Long before President Bill Clinton appointed her to the Supreme Court in 1993, Ginsburg argued cases before the court as a scholar and advocate of the women’s rights movement. She was a high-profile proponent of the unsuccessful effort to adopt an Equal Rights Amendment to the U.S Constitution. Read Ginsburg’s obituary from Greg Stohr and Laurence Arnold.
- President Trump said Ginsburg was “an amazing woman who led an amazing life” before boarding Air Force One last night, and offered a more formal statement later, one of many tributes that flooded in after her death was announced. Ros Krasny offers a selection of the responses.
Ginsburg Embraced Dissenting Role: Ginsburg was famous for her powerful dissents, but the “Notorious RBG” didn’t start out that way. “If this is a time for consensus building on the court, and I believe it is, Judge Ginsburg will be an able and effective architect,” President Bill Clinton said in announcing the then-60-year-old-jurist’s high court nomination in 1993.
She certainly parted ways with the majority during her dozen years on the Rehnquist Court, but her more vivid dissents under Chief Justice Roberts were written in the hopes they’d “prove to be the basis of change” in the future and attracted more public attention and sparked debate, said biographer Jane De Hart. Writing in the early days of the Covid-19 crisis in 2020—15 years into the Roberts Court—Ginsburg lamented that the high court’s five Republican appointees put voters in an impossible situation: “Either they will have to brave the polls, endangering their own and others’ safety. Or they will lose their right to vote, through no fault of their own.”
Ginsburg embraced her role as dissenter, writing minority opinions ranging from environmental law to intellectual property to civil procedure. Her most memorable—and perhaps most effective—concerned civil rights. Read more from Kimberly Strawbridge Robinson and Jordan S. Rubin.

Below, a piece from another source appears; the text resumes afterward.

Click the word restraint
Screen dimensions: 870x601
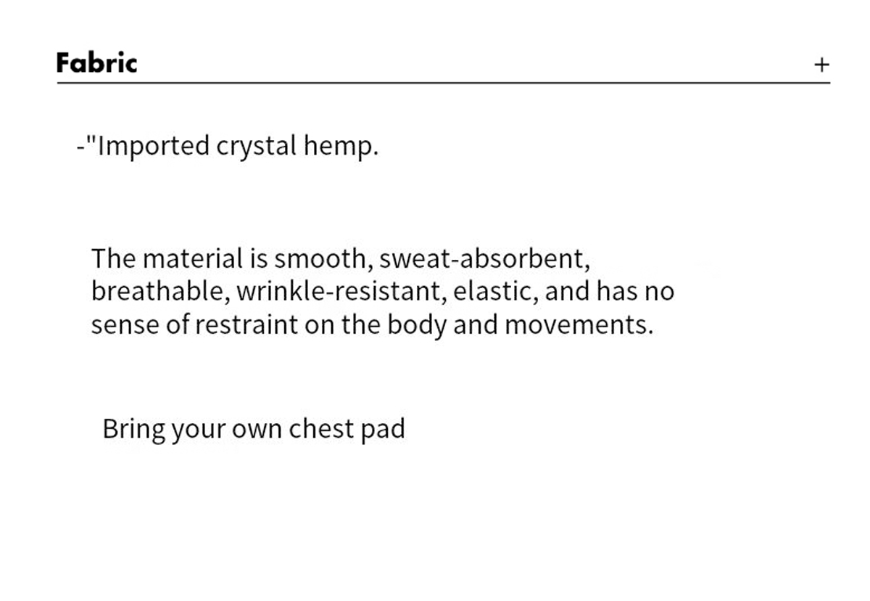click(247, 325)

Ginsburg Championed Gender Equality: Ginsburg made an indelible mark on the law as an advocate for gender equality long before she became an icon on the court. She designed a legal strategy that directly challenged longstanding gender stereotypes as a way to fight sex discrimination, legal scholars said. The arguments she advanced as an attorney led to decisions that tore down biased laws, recognized new protections for women workers, and created precedents that continue to influence the law decades later, scholars said.
“She transformed the lives of American women, opening doors of opportunity,” said Dorothy Samuels, a senior fellow at the Brennan Center for Justice who’s writing a book on Ginsburg. “There’s not a woman today who doesn’t owe her a debt of gratitude.”

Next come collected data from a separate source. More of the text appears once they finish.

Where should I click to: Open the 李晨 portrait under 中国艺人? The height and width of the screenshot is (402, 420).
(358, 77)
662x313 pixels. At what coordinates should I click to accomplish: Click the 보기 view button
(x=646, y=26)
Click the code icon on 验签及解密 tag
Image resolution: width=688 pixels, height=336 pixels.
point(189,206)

The closest parallel to Ginsburg’s work as strategist behind the courtroom fight for legal equality for women in the 1970s is Thurgood Marshall, who did much the same in the legal battle for civil rights in the 1940s and 1950s. Both are the rare justices whose courtroom achievements before joining the court ensured they’d be long remembered regardless of what they did as justices. Read more from Robert Iafolla.
To contact the editors responsible for this story: Zachary Sherwood at zsherwood@bgov.com; Loren Duggan at lduggan@bgov.com
Stay informed with more news like this – from the largest team of reporters on Capitol Hill – subscribe to Bloomberg Government today. Learn more.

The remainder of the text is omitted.